# AIM OF THE EXERCISE:
A partial copy is required: transcribe exactly the lines from the one containing "Where should I" through the last line below, without any pictures.

# SOURCE MATERIAL:
****

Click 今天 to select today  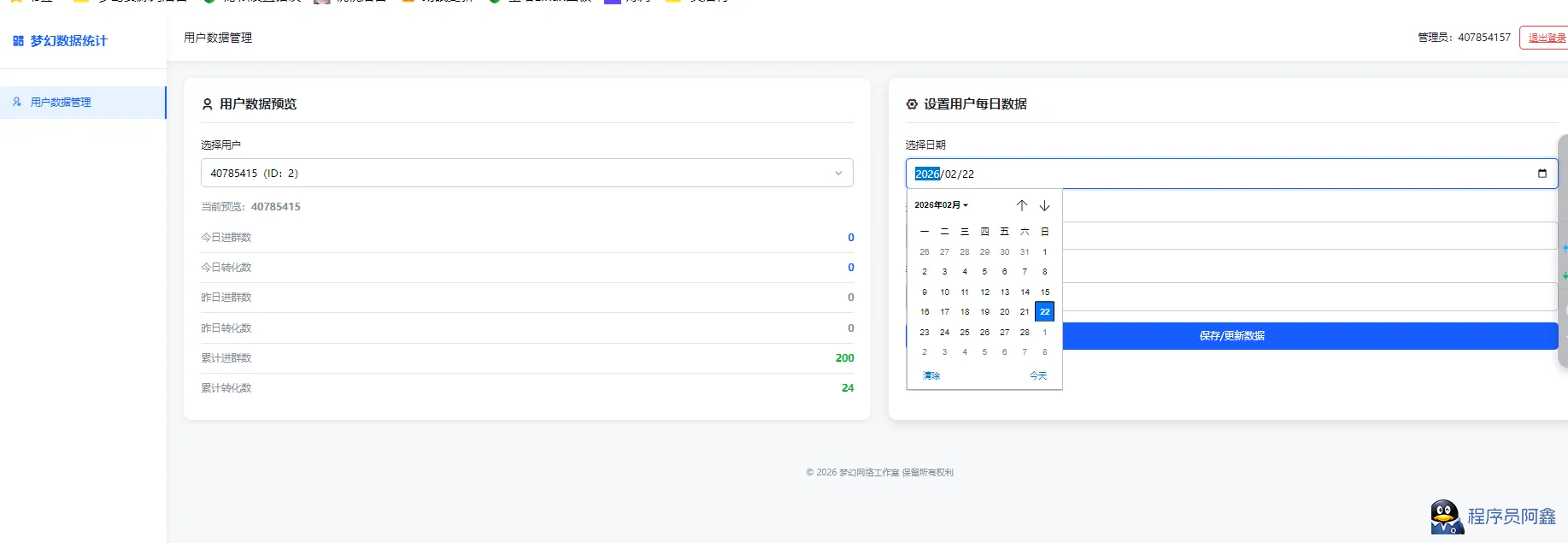1037,376
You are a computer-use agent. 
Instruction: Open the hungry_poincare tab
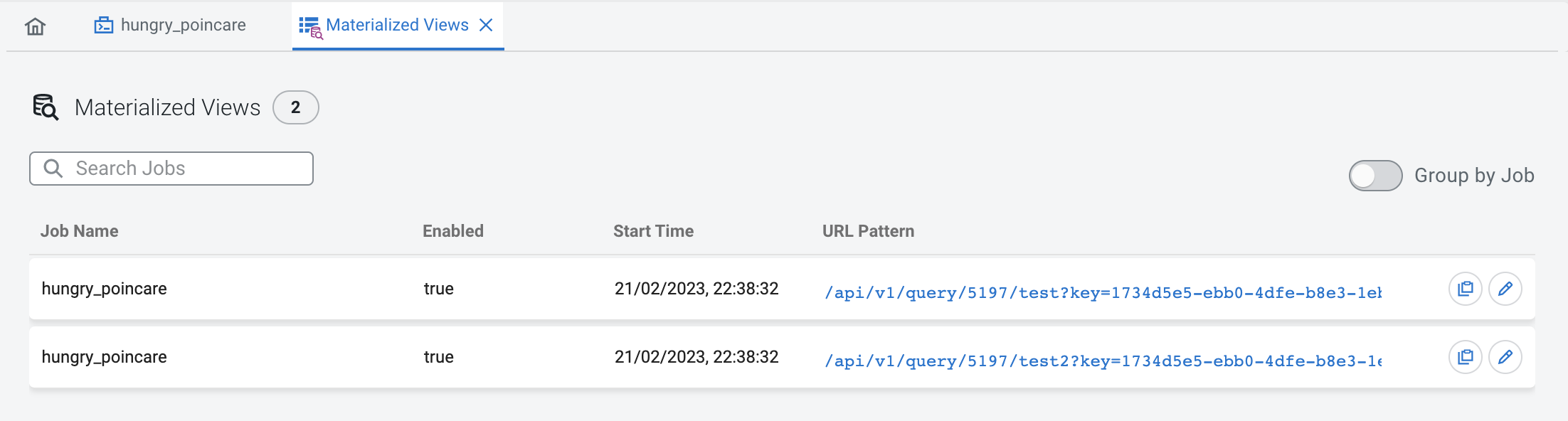click(171, 26)
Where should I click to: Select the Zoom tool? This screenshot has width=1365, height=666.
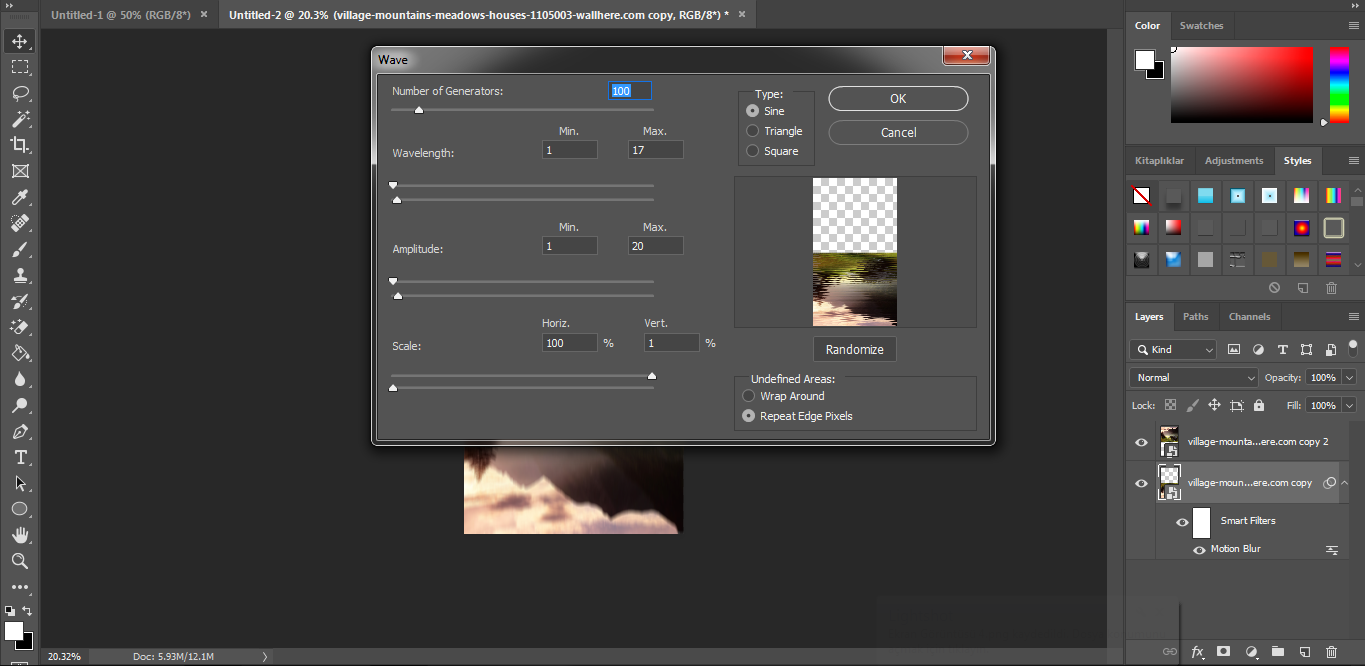[x=20, y=561]
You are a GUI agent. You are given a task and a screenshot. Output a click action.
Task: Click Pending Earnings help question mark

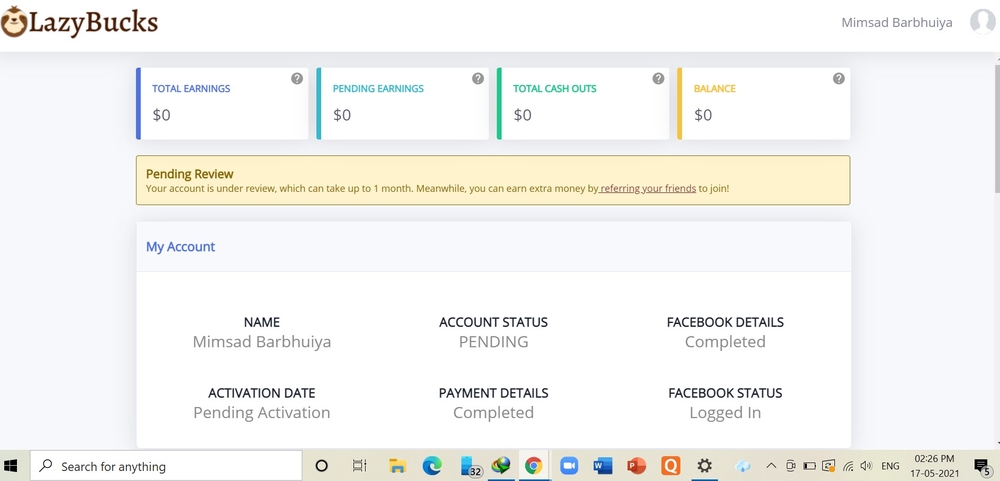point(478,79)
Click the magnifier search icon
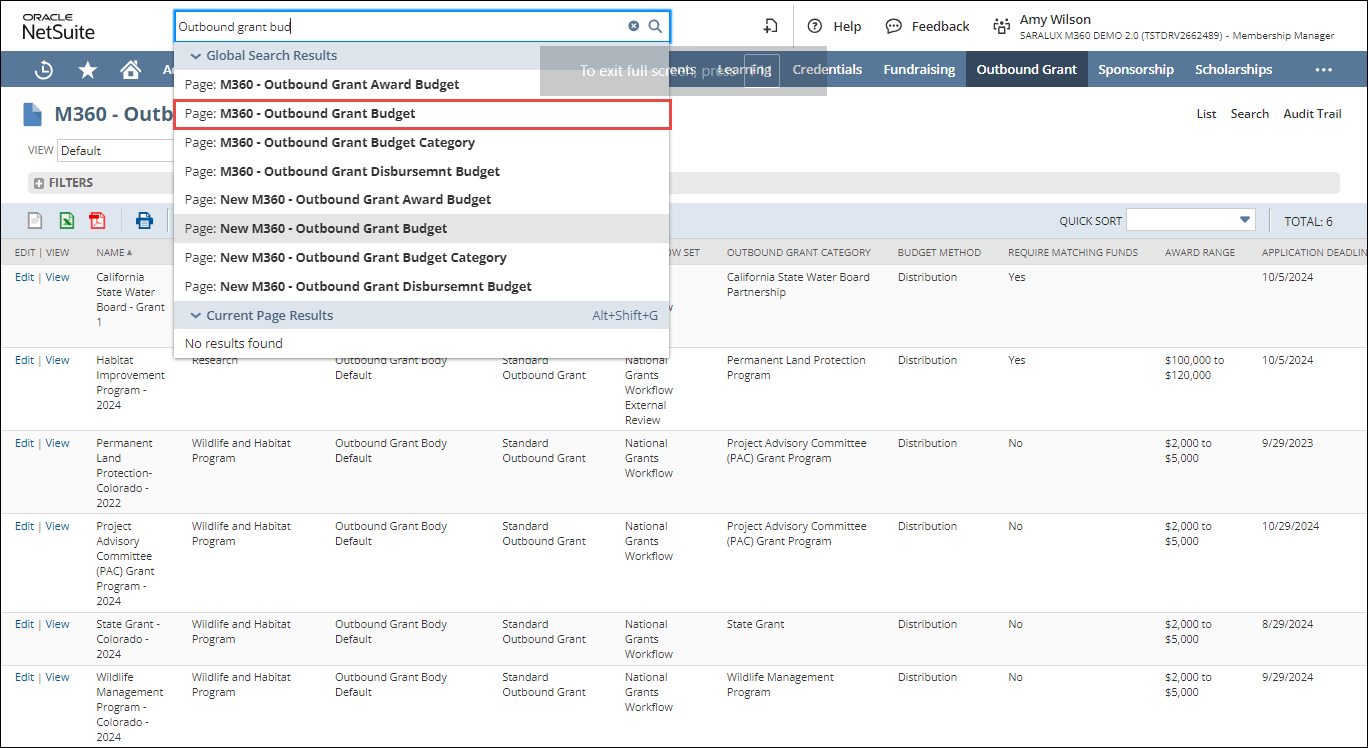1368x748 pixels. (x=655, y=27)
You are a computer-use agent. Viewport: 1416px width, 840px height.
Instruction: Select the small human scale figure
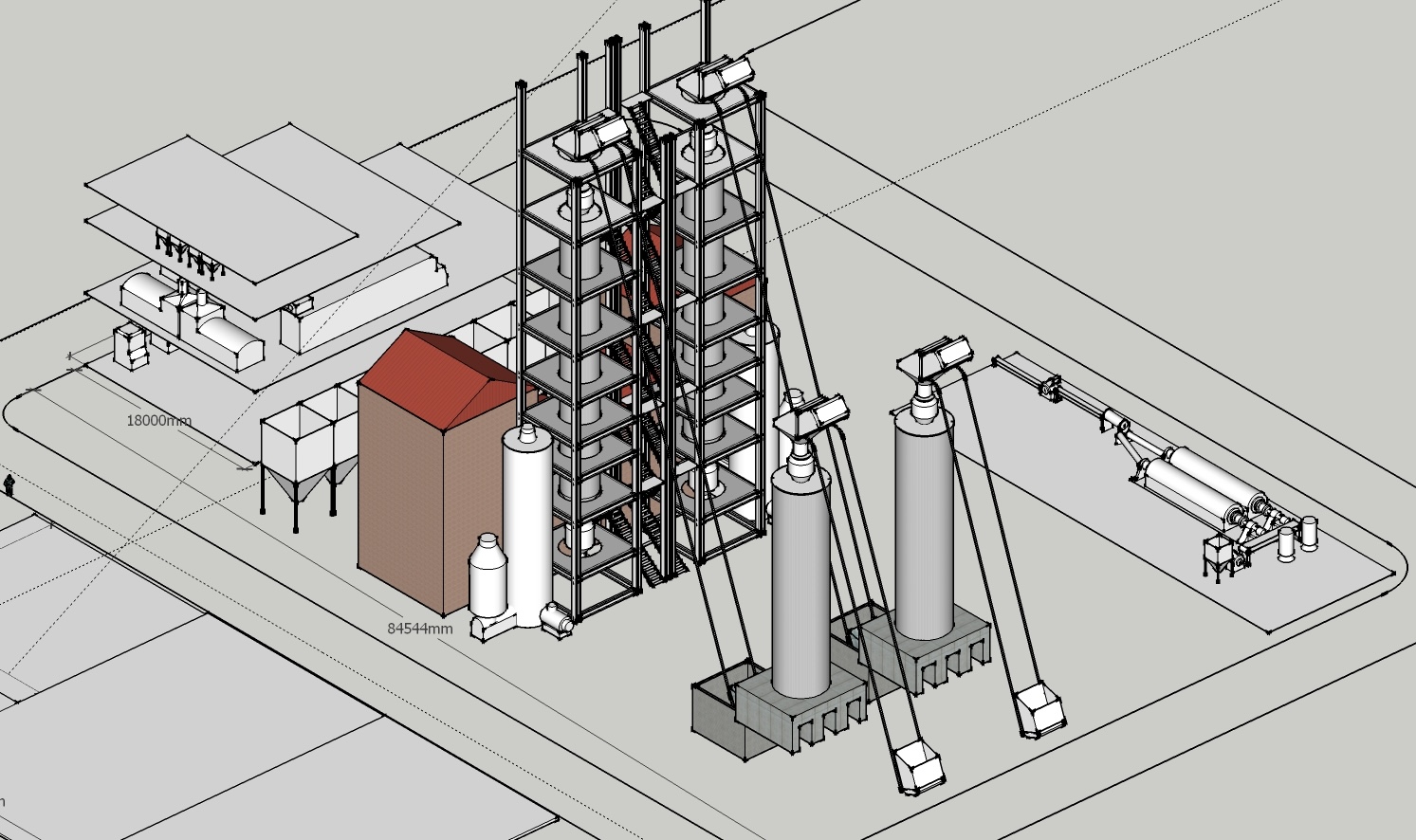click(9, 485)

****

# SOLUTION:
Where should I click to: Select the Zoom tool? This screenshot has width=1365, height=666.
[x=20, y=561]
You are a GUI agent. You are given a task and a screenshot. Output a click action.
Task: Click Pending Earnings help question mark

point(478,79)
Click the magnifier search icon
1368x748 pixels. (x=655, y=27)
You are a computer-use agent. Viewport: 1416px width, 840px height.
Instruction: Select the small human scale figure
click(9, 485)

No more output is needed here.